Where does British humour come from?
Understatement, sarcasm and surrealism are all elements associated with Britain’s brand of humour.
From Shakespeare’s comedies to Billy Connolly’s command of an audience, Gavin & Stacey’s taste of Welsh whimsy to Derry Girls’ earthy look at life in the 1990s, humour has been central to the history of storytelling across the UK for a long time.
But where does our humour actually come from, and is it tied to a quintessential idea of Britishness? We’ve asked one teacher of comedy to give us his thoughts.
Can we pin it down?
People all over the world laugh, but we don’t all find the same things funny. While some gags might seem universally hilarious (slipping on a banana peel, anyone?), humour normally depends on the cultural norms of a people, their history and shared experiences, as well as what the mechanics of their language allow.
If you’ve ever tried to crack a joke based on a pun or a play on words to a non-native English speaker, and the punchline was followed by deafening silence, you’ll know what we mean.
But is it possible to point to a map and know for sure what will cause some LOLs over there?
Dr Ian Wilkie, a lecturer in performance at the University of Salford, explains: “Having taught younger American students, they take the British sense of humour to be Monty Python, by which they mean a sort-of slightly erring towards the surreal, very iconoclastic in terms of attacking the big targets, very silly.”
However, he says that, while those traits can become shorthand for ‘the British sense of humour’, he doesn’t think “that cuts the mustard.”

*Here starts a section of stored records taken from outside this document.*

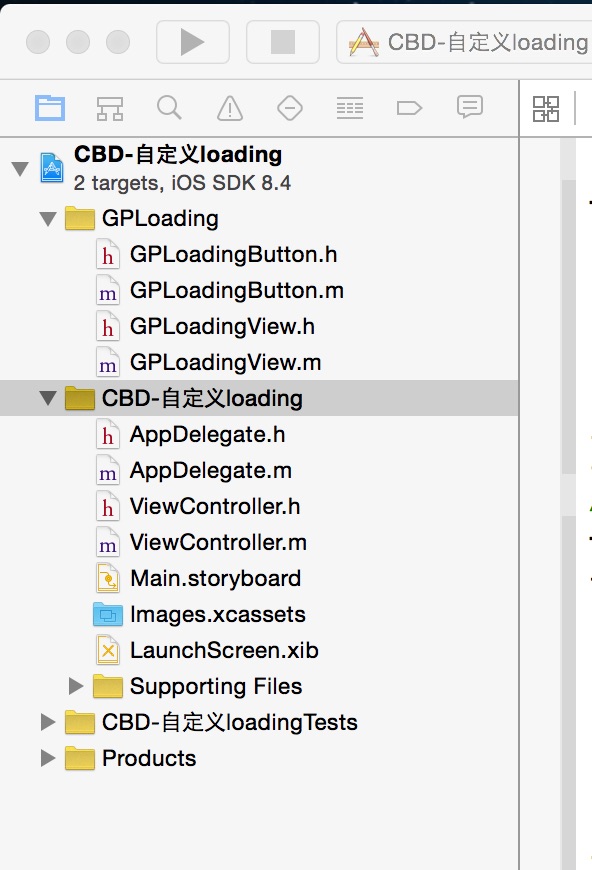592x870 pixels.
Task: Select GPLoadingButton.m file
Action: (x=237, y=290)
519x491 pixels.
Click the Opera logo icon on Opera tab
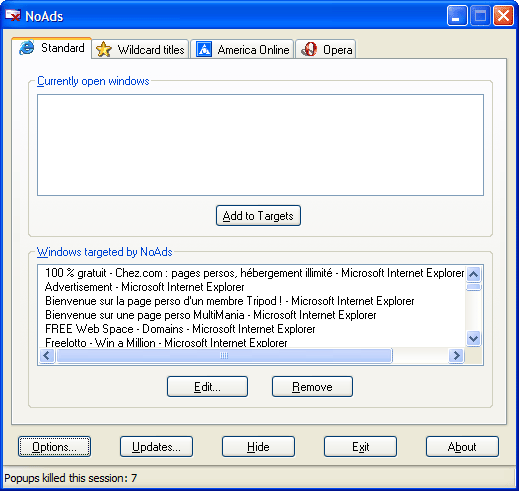(309, 49)
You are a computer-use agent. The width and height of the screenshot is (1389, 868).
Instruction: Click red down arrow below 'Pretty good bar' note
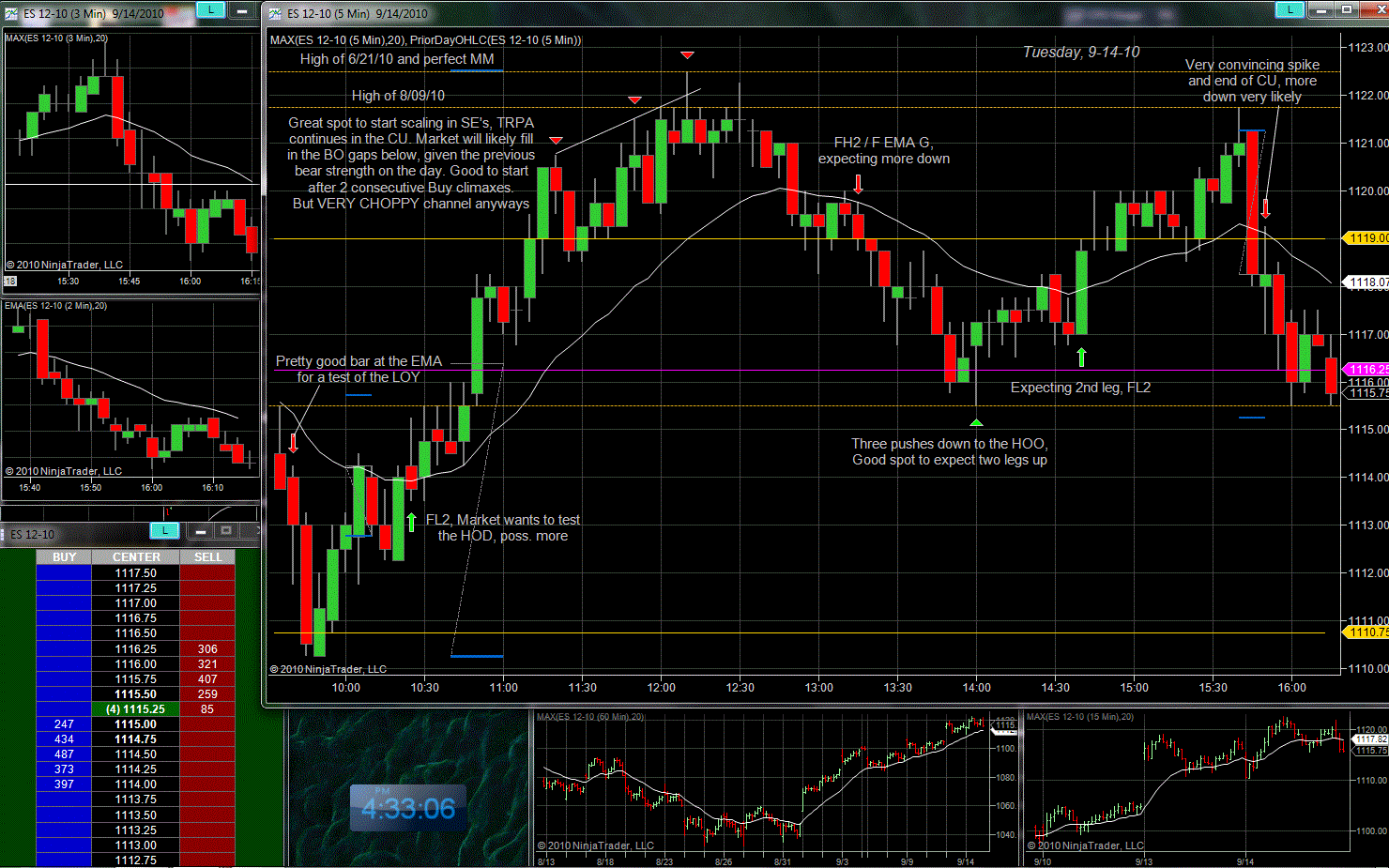(x=293, y=442)
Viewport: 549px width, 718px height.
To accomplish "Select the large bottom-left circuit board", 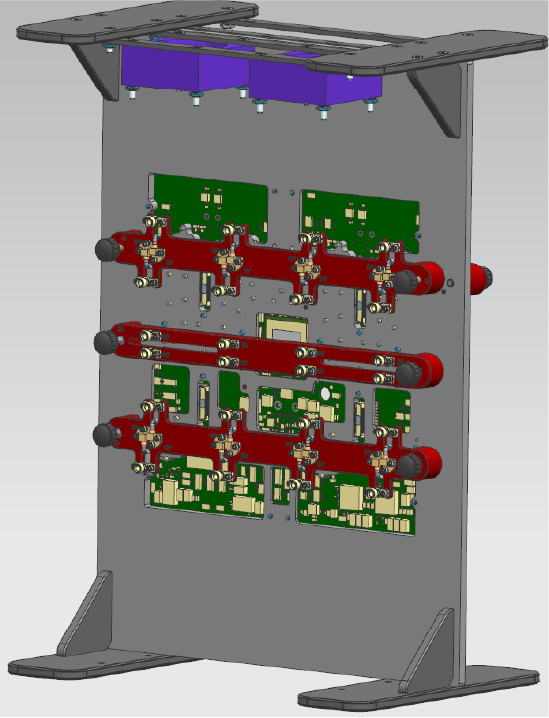I will pyautogui.click(x=207, y=486).
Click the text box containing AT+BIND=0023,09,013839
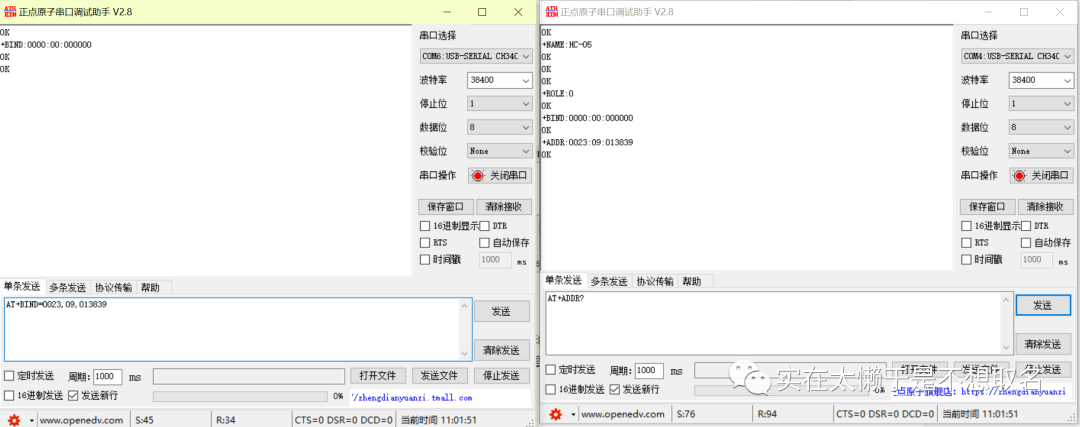Viewport: 1080px width, 427px height. coord(237,328)
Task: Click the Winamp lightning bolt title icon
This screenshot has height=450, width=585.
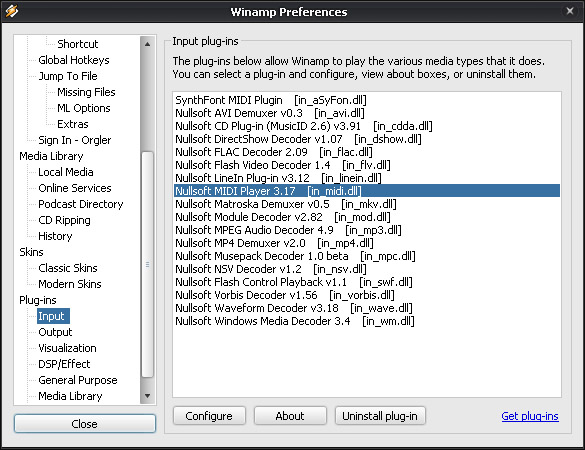Action: coord(11,11)
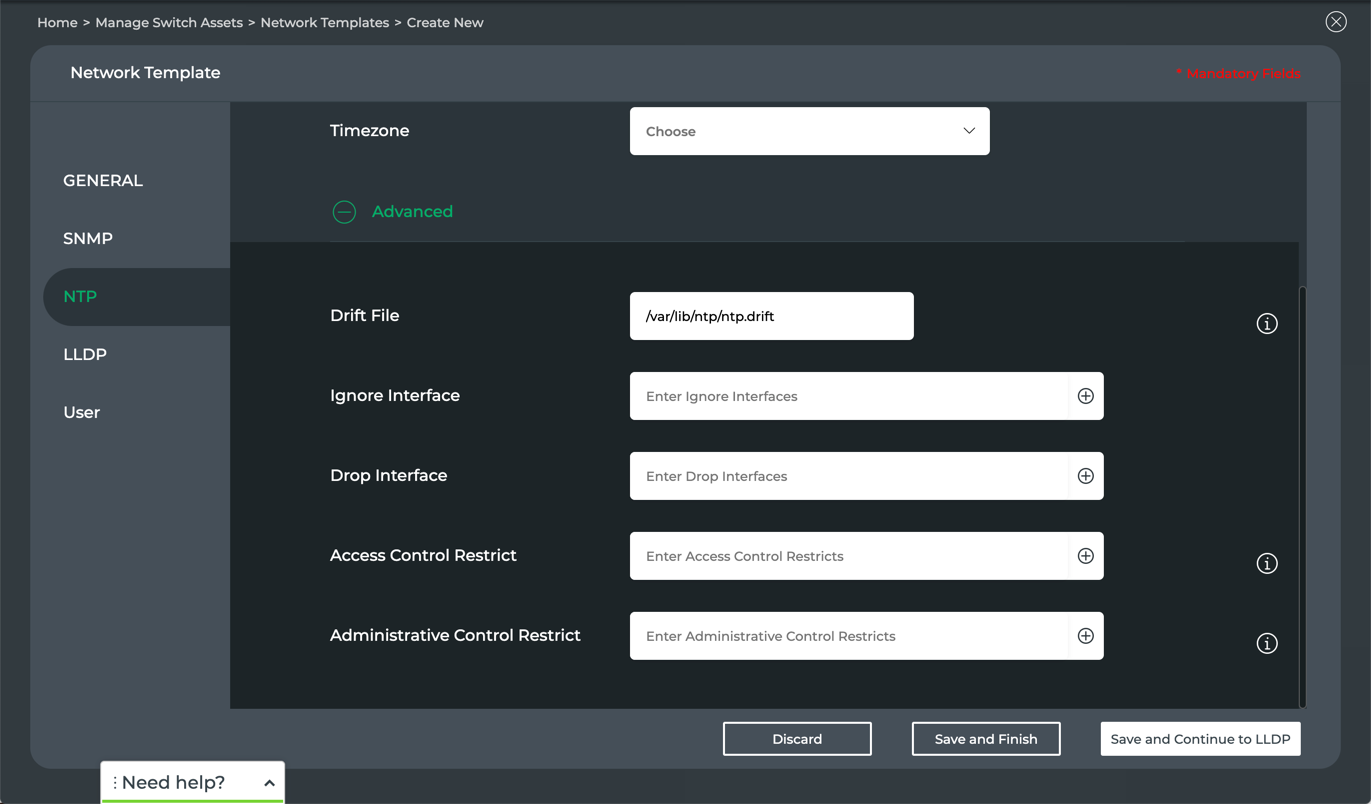Click the plus icon in Ignore Interface field
This screenshot has width=1371, height=804.
tap(1085, 396)
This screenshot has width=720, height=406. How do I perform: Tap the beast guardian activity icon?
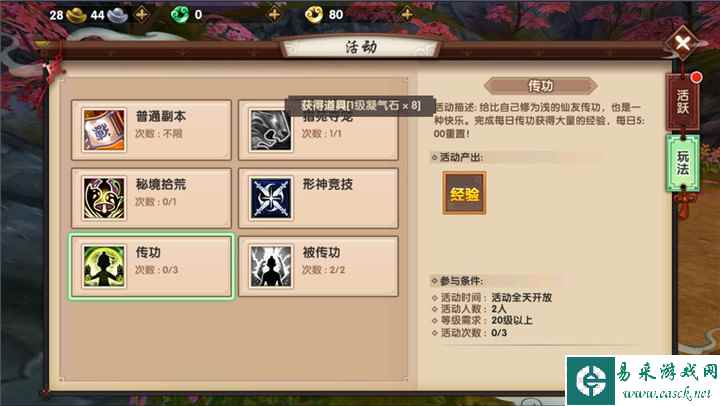tap(271, 130)
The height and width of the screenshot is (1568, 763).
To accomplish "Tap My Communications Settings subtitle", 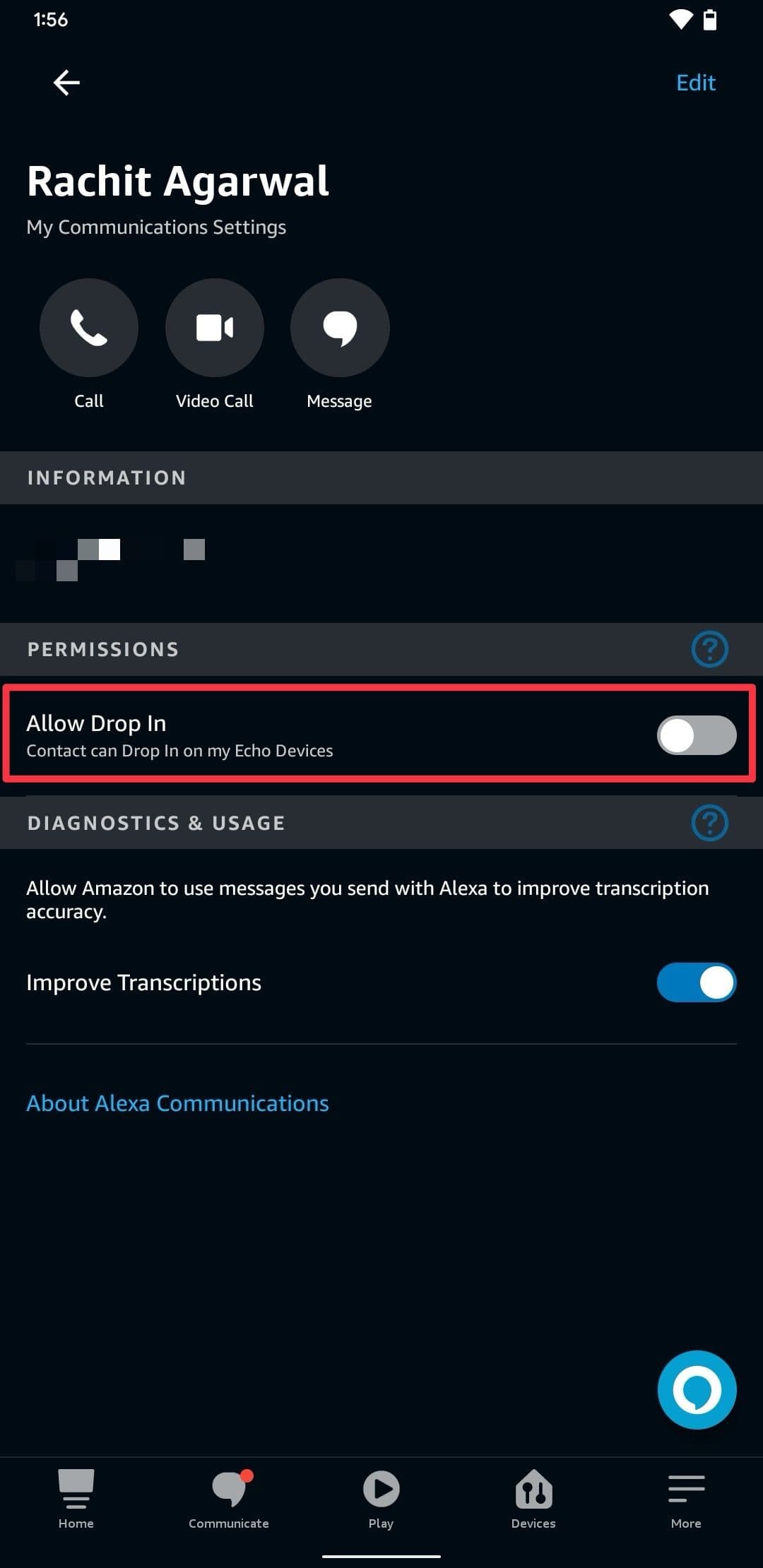I will [x=156, y=227].
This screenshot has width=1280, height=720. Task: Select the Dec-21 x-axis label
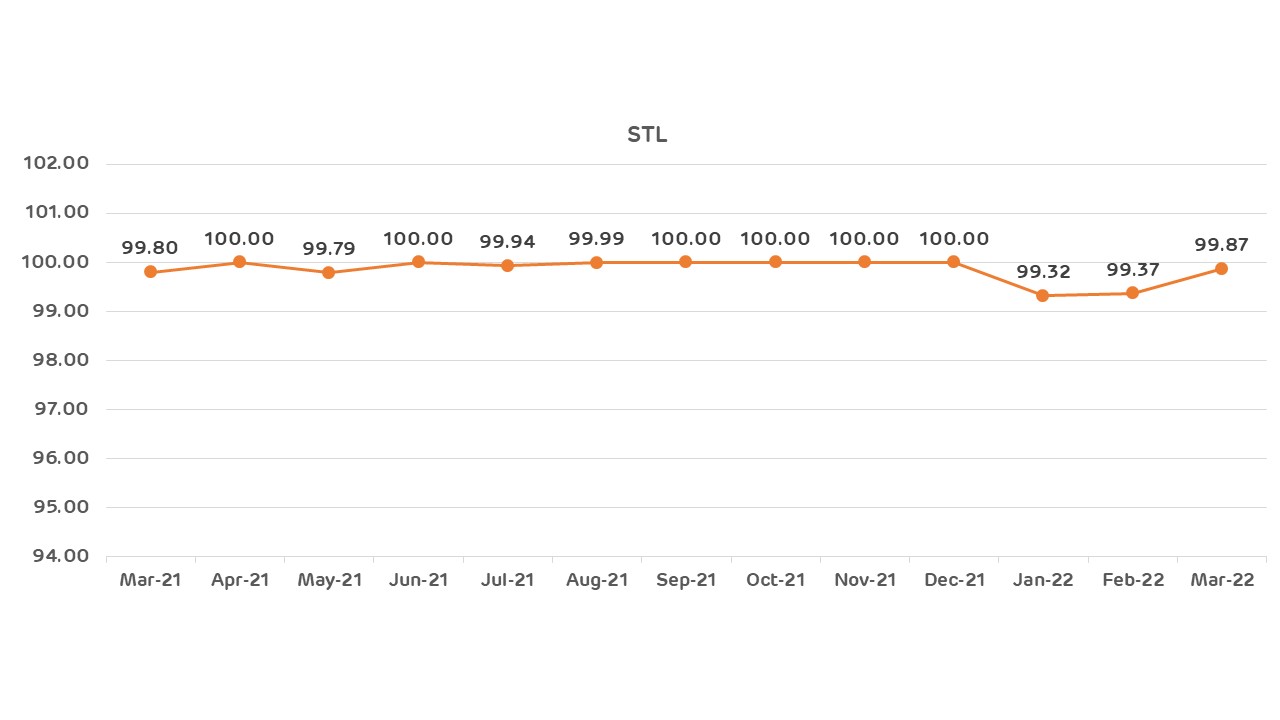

Dr Wilkie points out that there are already differences in popular humour in the four home nations. It diversifies even more between the major cities, making it difficult to pinpoint a blanket ‘British’ humour.
One example is the Scottish brash-with-a-twinkle style of Billy Connolly or the more gentle approach of his compatriot Susan Calman: “Scottish people like witty jokes, there is a lot of respect for learning and that it likes quite hard-hitting jokes, ones of mockery.”
While he notes there are similarities between Glaswegian humour and that found in other port cities, such as Liverpool, that Scottish style might not necessarily translate into a Welsh sense of humour, or a broader English one.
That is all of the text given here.